After the apparent jinxing of my Basic Black cardigan by calling it “Lucky Thirteen”, a cardigan I expected to be a breeze to knit, I’ve decided to pessimistically dub this my “Possibly a Mistake” sweater. Maybe I should call it “Probably a Mistake”.
I liked this really cardigan when I first saw it show up. When I happened to find the pattern booklet for 50% off, I snatched it up. And then immediately bought the yarn when I saw it at my LYS.
Sadly, I had not bothered to look at the projects on Ravelry first, nor had I really taken a good look at the pattern before buying the yarn. So much for impulse purchases.
The pattern is written for sizes XS (32″) through 2X (52″). Yet every single size has exactly the same neckline. The only difference in the sizes is the number of stitches at the side seams of the cardigan, and the width of the raglan sleeves. (And length, of course.) Which means that the neckline will be proportionately much larger on smaller people than on larger people.
If you take a very close look at the photo of the pattern model (photographed in size Small (36″), you can see that the neckline is a little too large and is slipping down a bit off one of her left shoulder (right side of photo as you look at it).

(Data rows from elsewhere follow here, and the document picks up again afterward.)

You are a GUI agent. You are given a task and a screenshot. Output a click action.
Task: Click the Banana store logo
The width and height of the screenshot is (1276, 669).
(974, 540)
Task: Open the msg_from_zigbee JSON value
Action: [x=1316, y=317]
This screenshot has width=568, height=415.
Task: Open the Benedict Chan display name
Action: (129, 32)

Also, it looks as though the cardigan has been pinned back under her right arm. These are not good signs. Especially with a bulky wool/alpaca yarn that will probably stretch.
The neckline can’t really be modified in any obvious manner other than rewriting the entire pattern, although some people have picked up much fewer stitches for the ribbing at the neck to tighten it up a bit. My guess is that it’s best suited for sizes M and up.
Another very weird thing about the pattern is that the measurement of each front piece (in every size) is 4″ larger than half the back. This means the fronts together are 8″ larger than the back. Of course, the fronts are designed to overlap, and since it’s supposed to hang at a bit of an angle, it needs more width than if it the fronts were pulled together “straight”. But still, that seems like an awful lot.
I would normally knit the 36″, but I was afraid it was going to be too big and sloppy. I thought that perhaps knitting the 32″ size would be better, since a number of people said their sweater came out too big. Another idea was to knit the 36″ back, and the 32″ fronts so there wouldn’t be so much fabric in the front. Or to adjust the number of stitches at the side seam to knit something in between the two sizes. I asked a few of the people on Ravelry who had knitted it for some advice, and most were kind enough to respond with their thoughts on it. From what they said, I realized that knitting a smaller size wasn’t really going to change the neckline, but would mostly affect how it fits around the hips. It seems that the best choice is to knit whatever size is closest to your actual bust and hope for the best.
So I’ve cast on for the 36″ size, and I’ll just go for it. I’ll pick up fewer stitches for the neckline, and hope for the best. At least it’s knitted on big needles, so if I have to reknit the fronts, it probably won’t take too long.
Another problem is going to be the sleeves. There were a lot of complaints about them being too tight, and from the schematic, they do look to be a bit on the small size, so I’ll probably make them a bit bigger. The pattern calls for the sleeves to be knit in reverse stockinette, but after seeing the sweater in person at a LYS, I really didn’t like them that way. I was going to do them in stockinette, but then I saw a nice version on Ravelry that was not only in stockinette, but with the lace panel repeated on the sleeves. I liked that a lot, so might do the same.
Yes, I know. The obvious answer would probably be to find a different cardigan to knit with the yarn and save myself the headache. But as evidenced by my experience with the last cardi, I am stubborn.